馬上槍の男は、自分もヘルメットを脱ぐと王の顔を覗き込んだ。その顔は、スノーホワイト姫が知る誰かによく似ていた……。
女王は、姫の肩をつかんだまま言った。
「ごらん。あの顔を。あれが貴女の恋した男の父の顔です。貴女が出会ったのは、貴女のお父様を後ろから刺した卑怯者の息子。けっして恋して良い相手ではないのです」
姫は両手で口元を覆った。その目にゆっくりと大粒の涙が膨れ上がり、ぽろり、ぽろりとこぼれ落ちた。大きな目からこぼれる涙を拭いもせずその場に立ち尽くす姫を、女王は優しく抱き寄せた。
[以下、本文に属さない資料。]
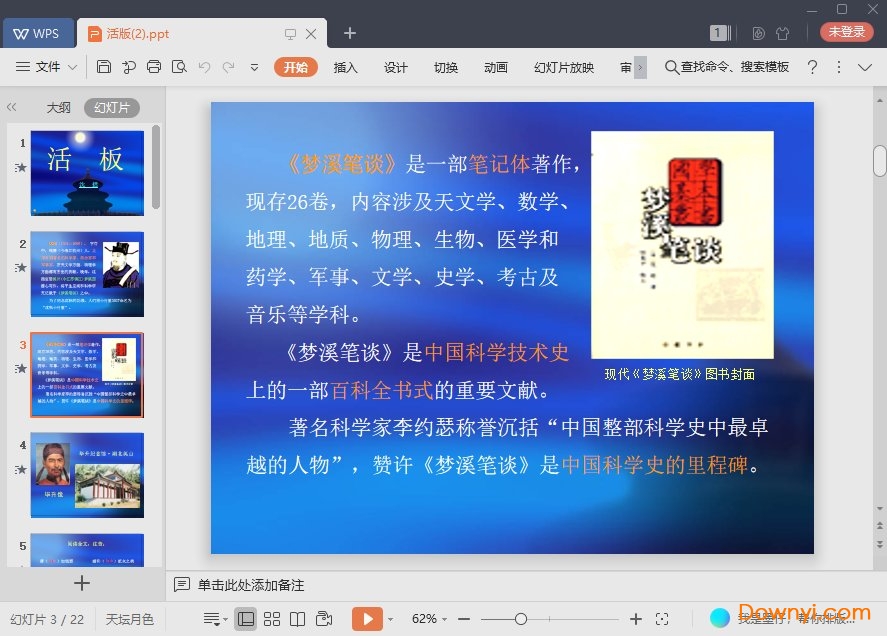Screen dimensions: 887x636
Task: Open the skin (T-shirt) icon
Action: click(782, 33)

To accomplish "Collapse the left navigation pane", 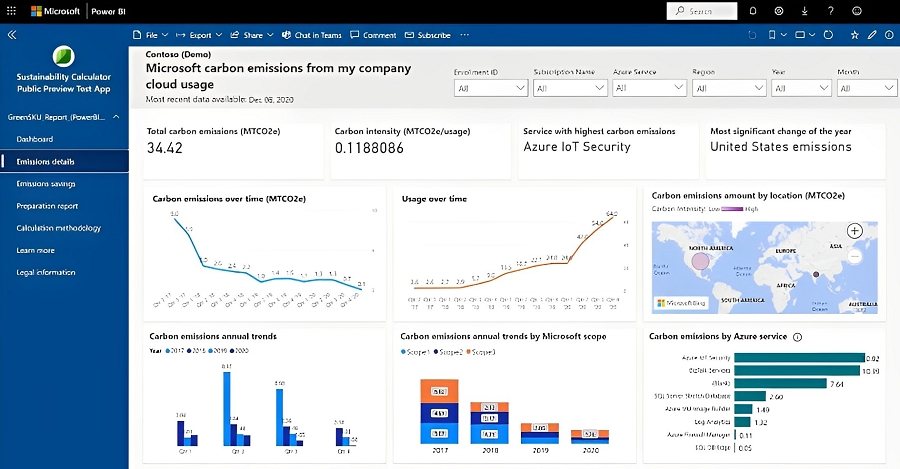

「貴女には、もっと早く仇のことを教えておくべきでした。お父様の最期を見せるには、あの頃の貴女は幼すぎた。それでも、もっと早く教えておくべきだったのです。そうすれば、間違った相手に恋してしまうこともなかったでしょう。つらい思いをさせてしまった私を許しておくれ」
姫は女王の胸に抱かれたまま、呆然とした表情でぽろぽろと涙を流し続けた。
「さ、今日はもうお休みなさい。これからのことはまたゆっくり話しましょう」
そういうと、女王は姫の背中を撫でてなだめてやり、涙を拭いてやると、自室へと送り出したのだった。
【豆知識】
今回の豆知識は、鎧の変遷についての記事紹介です。
王の仇が兜を脱ぐシーンですが、最初は面頬を上げる、と書こうとしたのです。
が、まてよ…時代考証的にそれはどうなんだ?と思って軽くですが調べてみました。
このお話のインスパイア元はDのアニメ版白雪姫ですが、Evil Qeenの服装は概ね13世紀の物だと思われます。(これもいずれ豆知識を書きます。簡単に言うと13世紀前後の未亡人の服装とよく似ています)
ならば、鎧の様式も時代を揃えなければ。
というわけで、「ヨーロッパ 鎧 歴史」などで検索してみたのですが、14世紀以降の甲冑はたくさん引っかかるのですが、13世紀が見つからない(女王の服装について調べたときもそうでした)。
ようやっと見つけた記事が以下のものでした。
⇨イメージとは異なる西洋甲冑のリアル!実戦・競技・パレードの3タイプを知らずしてデザインはできない?【CEDEC 2020】 https://www.gamebusiness.jp/article/2020/09/06/17576.html
こちらの記事で、ヨーロッパの鎧の変遷の図解があって、それを見てこれは面頬は上げられないな、ヘルメットを脱ぐ形だな、と判断して本文の描写になりました。
(この記事、画像引用元と思われる書籍がすごく良さそうなのですが版元切れで高騰してしまって、手が出せません。無念…!)
◆馬上槍(ランス/lance)の使用年代についての参考資料
武器図書館:top>database>長柄>槍>ランス lance
http://arms.cybrary.jp/db/longhandle/spear/lance.html
使用された年代は6~20世紀ということで、13世紀前後なら実戦で使っても不自然ではなさそうと判断しました。
戦闘方法の概略はWikipediaでいいかな…。